Reviewed by Ewart Shaw, Sunday December 21 2014
St Cyprians Anglican Church is a small and elegantly proportioned outpost of the Anglican Church, located among the cafés and boutiques of Melbourne Street, and it housed the Lumina Vocal Ensemble, under the direction of Anna Pope. Their concert,
Festival of Mediæval Lessons and Carols, took pace as its motto, and was about fifty five minutes long.
This concert included readings, delivered by Professor
Thomas Burton, from the 1395 Wycliffe Bible translation into the English vernacular from the Latin vulgate. They were chosen with great care and spoken in an approximation of 14th century pronunciation by the one person in Adelaide whom I would trust to get it right.
The choice of the Wycliffe translation was inspired, as most of the music in the program dated from the early centuries of western music. Anna Pope has, for years, developed her Lumina Vocal Ensemble as a vehicle for her love and research into early music. Almost all of the music is anonymous and from the fifteenth century, delivered by her singers, who took solo and chorus parts as necessary with equal enthusiasm.

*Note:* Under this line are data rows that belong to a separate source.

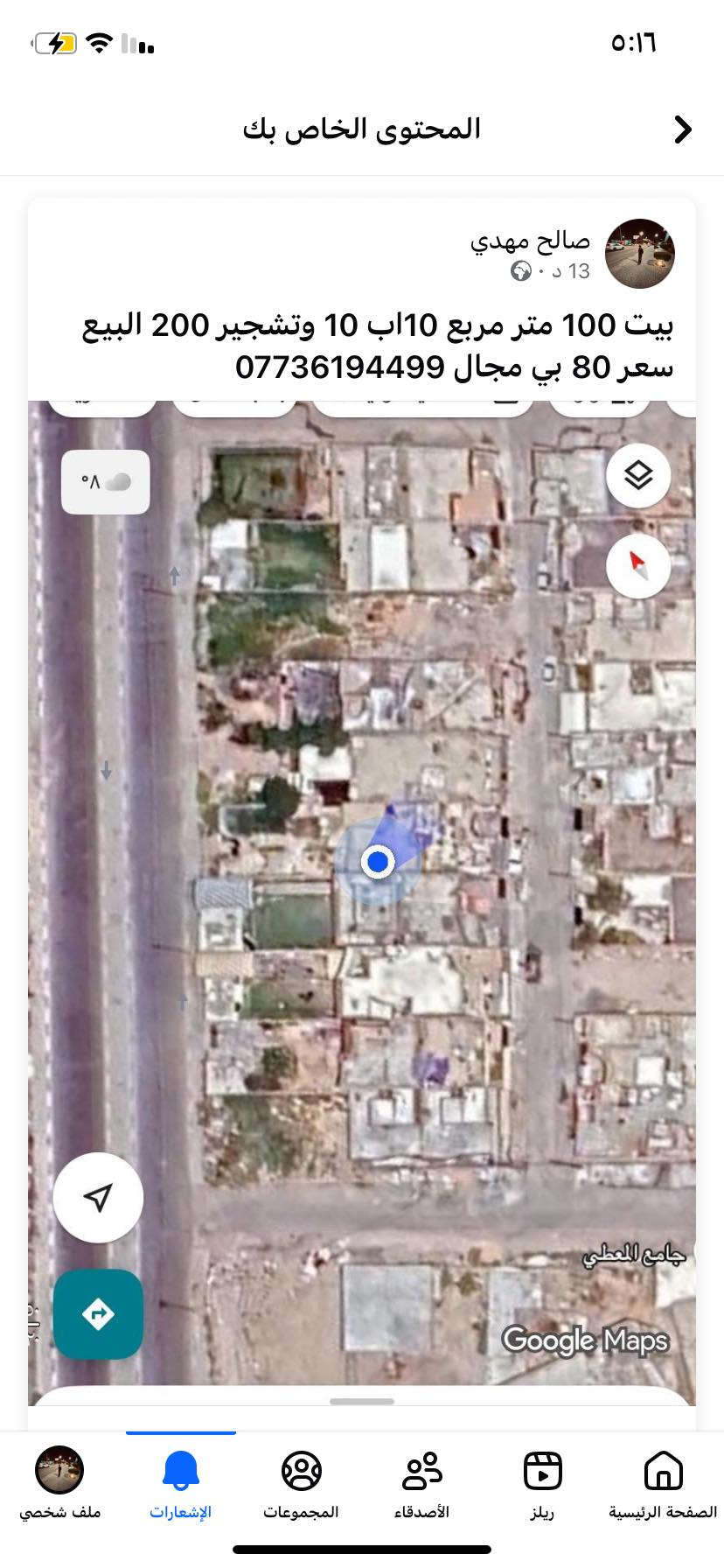
Task: Switch to the الصفحة الرئيسية home tab
Action: pyautogui.click(x=663, y=1484)
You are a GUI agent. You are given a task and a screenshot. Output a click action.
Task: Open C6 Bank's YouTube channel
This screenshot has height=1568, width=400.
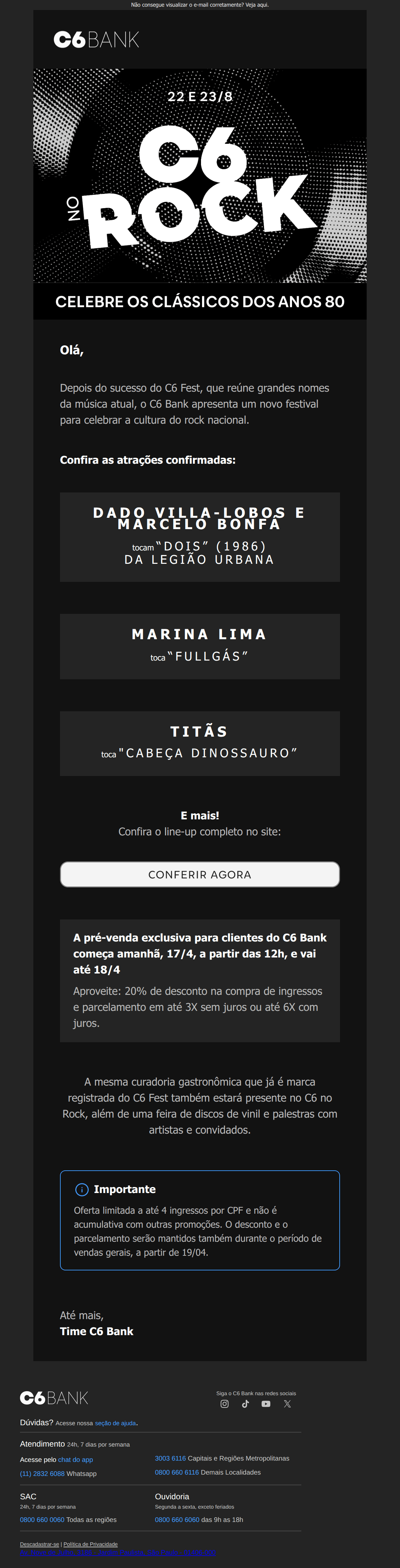coord(266,1404)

While the one anachronism was a piece by
Benjamin Britten, the words to his
Hymn To The Virgin are appropriately fifteenth century. The standout for me, amid all the polyphony, was a piece from the Middle European Codex Specialnik,
Sophia Nasci Fertur Singular, in three parts. The tenor holds a slow statement while the other two voices, each with their own but related texts about the gifts of the Three Kings, and rhythmic patterns, sing above and round it. It's hypnotically beautifully and, if you don't believe me, Anna Pope posts their performances on Youtube. Just enter Sophia Nesci Fertur Singular. The performance was recorded by Rosemary Beal in the Reading Room of the Barr Smith Library at the University of Adelaide.